By having an understanding on how things are built. You can copy images all you want, but if you don't have any understanding of what it is you are drawing, you might as well be copying abstract art - impossible to re-draw from another angle.
I think if you draw a certain object enough with references, you can draw it from memory. I tried drawing wolf paws some time ago but I couldn't get them to look right until I looked at some photos. So like someone else said, if you draw tons of birds using references from all different angles and perspectives, it would be easier to draw birds from your imagination. Also, fantasy creatures tend to be easier because they don't exist in real life and are a mosh of parts seen in real life.
By remembering what everything is supposed to look like and where it's supposed to go. Now... the world is really complicated, so obviously noticing things like proportions and remembering them is going to take a long time. And you're probably never going to remember how to draw everything from every angle under every lighting condition. But you can certainly get to the point where you can draw basic 3D shapes like cubes and cylinders in perspective and shade them from memory, and then you can use those as mnemonics to help you draw more complicated shapes and light them.
If you want to draw from your head more, learn to construct people and scenes from basic 3D shapes, draw them, then go back and use reference to correct where you screwed up and improve your drawing.
*Darqx phrased it pretty well in the reply below. If you continue drawing from references, you will learn techniques to apply to your drawing when you're not using references. I find that drawing without references also takes much practice; you probably won't start out as well as you want, but keep working at it and drawing from references in the same time, and you'll become more confident at drawing without references.

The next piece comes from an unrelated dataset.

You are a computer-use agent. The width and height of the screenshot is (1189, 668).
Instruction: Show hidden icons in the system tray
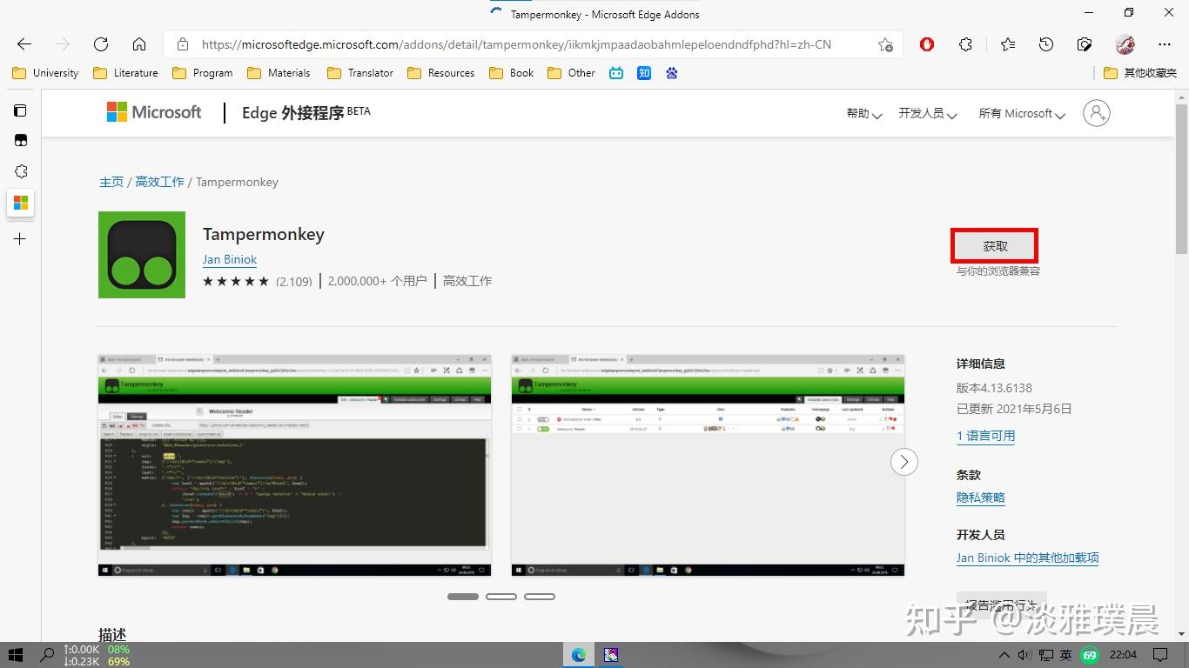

Another part of it is being very familiar with your subject, I think. If you draw birds from references frequently, for example, it will most likely be easier to start without reference by drawing birds, and the drawing will probably look better than if you had drawn something that you'd only explored a small amount before.
You take the things that you've learned drawing from reality (such as how to block something out, the general proportions of things, how to draw in perspective etc) and apply it to drawing from your imagination. It gets easier with practice.